Maltempo anche sulla Sicilia
Intanto il maltempo si abbatte anche sulla Sicilia, dove si è grave emergenza in molti comuni agrigentini. Il fiume Verdura, a Ribera (Ag), rischia di esondare. La statale 115 - chiusa all'altezza del fiume Verdura, a Ribera - e le strade interne che collegano Ribera con Bivona (Ag) e con Caltabellotta (Ag) sono allagate. Gravi allagamenti anche nel centro di Ribera e a Sciacca dove piove da stamane. A Sciacca (Ag) si è verificato un cedimento stradale in via Amendola. Allagamenti anche a Santa Margherita Belice. Sulla Ss 115 il traffico è paralizzato perché non è possibile deviare la circolazione stradale lungo la strada per Lucca Sicula. La strada per Bivona, Lucca Sicula e Villafranca è invasa da cumuli di detriti e di fanghiglia. Il sindaco di Sciacca, Fabrizio Di Paola, ha invitato tutti i cittadini "a non uscire di casa, se non in casi estremamente eccezionali, e a non utilizzare i propri mezzi di trasporto''.
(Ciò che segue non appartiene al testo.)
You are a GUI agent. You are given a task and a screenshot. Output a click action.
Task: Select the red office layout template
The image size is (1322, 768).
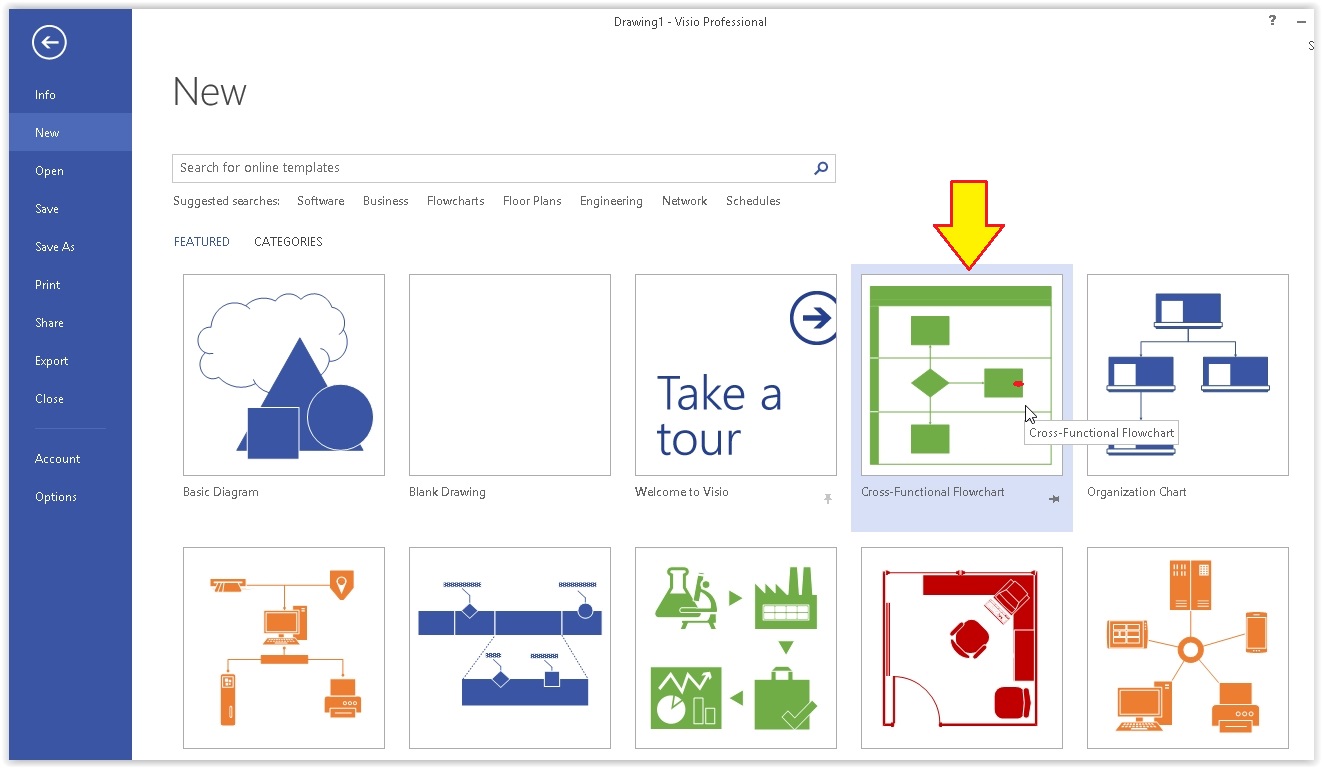pos(961,647)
Mattarella nellle aree del sisma
"Siate forti, non vi abbandoneremo e ricostruiremo tutto". Così il presidente della Repubblica Sergio Mattarella si è rivolto alla gente di Ussita, dove il capo dello Stato è stato in visita. Il presidente, dopo un giro nel centro di Ussita, si è recato in visita all'azienda Roana che produce acque minerali. Il capo dello Stato ha voluto accogliere l'invito per dare un segno di vicinanza alle imprese del luogo messe a dura prova dal sisma. "Il presidente della Repubblica mi ha promesso che tornerà a Ussita il giorno che avvieremo la prima ricostruzione": a dirlo è Marco Rinaldi, sindaco del piccolo comune dell'Appennino marchigiano, che ha accompagnato Mattarella tra le macerie provocate dal terremoto del 30 ottobre scorso. Dopo Ussita, la visita a Preci. "Coraggio, ce la faremo" ha affermato Mattarella rivolgendosi così a Francesca, ottantacinquenne di Preci; il capo dello Stato è partito quindi per Amatrice e Norcia. "Al presidente - ha affermato il sindaco del comune umbro Alemanno - ho detto che il Paese e le istituzioni stanno funzionando". Nella lettera consegnata a Mattarella, invece, gli studenti hanno chiesto di "non essere abbandonati". Sottolineando anche che "scuola e lavoro" sono "punti di riferimento per la rinascita". "Sono stato a Ussita, a Preci, ora a Norcia per manifestare solidarietà a tutti i comuni colpiti dal terremoto. Comuni, distribuiti tra Umbria, Marche Lazio, che non sono solo il centro geografico dell'Italia ma adesso anche il centro affettivo, perché in tutto il nostro Paese vi è un sentimento convinto e profondo di sostegno e solidarietà nei vostri confronti": così Mattarella nella sua visita alla scuola di Norcia.